By Ron Ridenour
Benalma'dena Seven hundred and seventy primary and elementary school children, aged three to 12, walked and skipped three kilometers to the main square (Plaza de Espaà ±a) here in this town located n in Spain's Andalusia province, and back to their municipal school, Jacaranda.
On this 30th march for international peace in commemoration of the day that Mahatma Gandhi was assassinated (January 30, 1948), the children sang "No to War", "Yes to Peace", "Save the Children," "Friendship Yes, Violence No". (The event was postponed a week due to a storm.)
They were accompanied by their 29 classroom teachers and about 100 parents and grandparents.
For a week each January, these students study peace, solidarity and friendship values, and how to protect Mother Earth from man-made pollution. The day dedicated to "Save the Children" includes students asking their parents for donations of funds and clothing for poor children. Since 2011-2, they have raised some 7500 Euros ($8500). A committee of teachers and parents decides where to send the donations, sometimes in Spain and sometimes abroad.
The students also make designs for banners and T-shirts. A committee of students and teachers decides what designs are used. The municipal marine sports and water firms donated 3000 Euros to manufacture 1000 T-shirts that the students and teachers wear.
I have participated in hundreds of peace activities but never one where the prime activists are young children. I asked some children and parents what marching for peace means to them.
Ten-year-old Julia made the T-shirt design for last year. "I love peace" is centered on the blue shirt, and "We must all work to create peace" is the co-slogan. All words are in Spanish and English.
Julia tells me, "We can't get peace in the world without everyone together, building for it. I just thought about that when I drew."
This year's T-shirt is pink. A dove is flying leading three children wearing shirts with a peace sign, a heart and a smile, and the words: peace, respect, solidarity, equality, happiness, friendship and love.
Along the march, I meet up with Carmen, Jonathan, Tillie and Dario ages 11-12. Their collective voice speaks gleefully: "Togetherness is beautiful. Racism and machoism are wrong."
Lise, 4, feels that marching is "fun". Her teacher adds, "Teaching peace can be fun. Teaching war is not."
One mother tells me, "We are so grateful for this school, because it focuses on developing a consciousness of peace and friendship, of love, really. We do not make wars; it is the politicians. War for oil. This," says the parent, opening her arms as to embrace the hundreds of children assembled before the march began, "this is life." Her husband adds, "Not forming Hitlers and Francos, and those of today's times."

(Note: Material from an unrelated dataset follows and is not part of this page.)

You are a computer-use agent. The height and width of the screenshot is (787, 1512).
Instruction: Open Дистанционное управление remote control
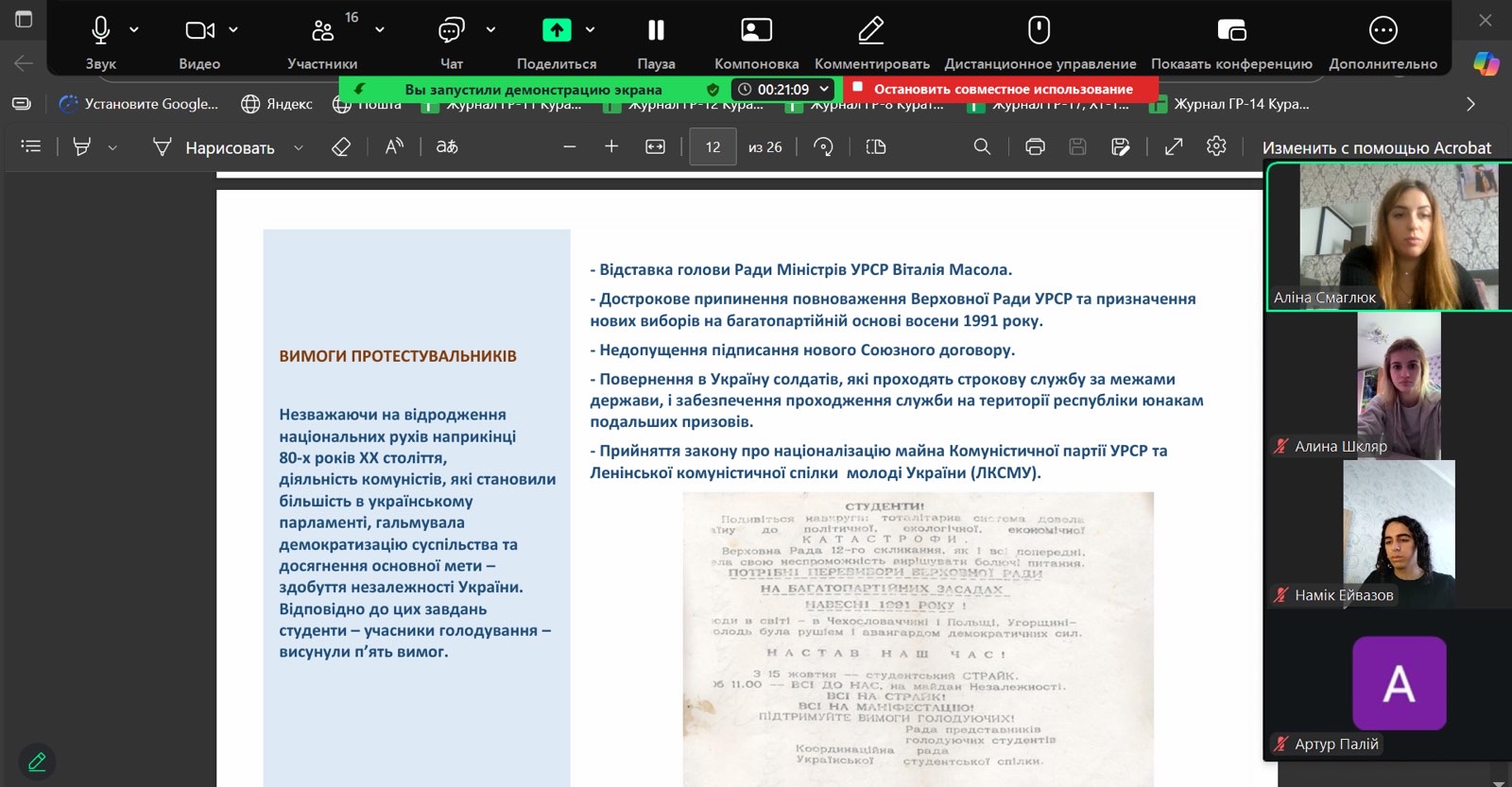tap(1039, 31)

A Polish couple moved from their country to Benalma'dena, in part to get away from warring conflicts. Carolina and Robert tell me as they march, "We must help create a future, and this school is one way of doing it. Wars are for politicians and the rich. Here the children are stimulated with peaceful thoughts."
Thirty-year old Carmen walks beside her husband and her father as they follow their two children and grandchildren. "I bring my children to this school because of the values they teach," Carmen says. "The academic part is OK but the best is the morality that is taught, and done so without authoritarian finger pointing. The teachers let our well-nourished children know that other children in the world die of hunger, others barely live with little nutrition; many live with fear and in violent danger. They are helping our children become conscientious adults. This is humanitarian, this is caring, and one day our children may make a real difference for peace."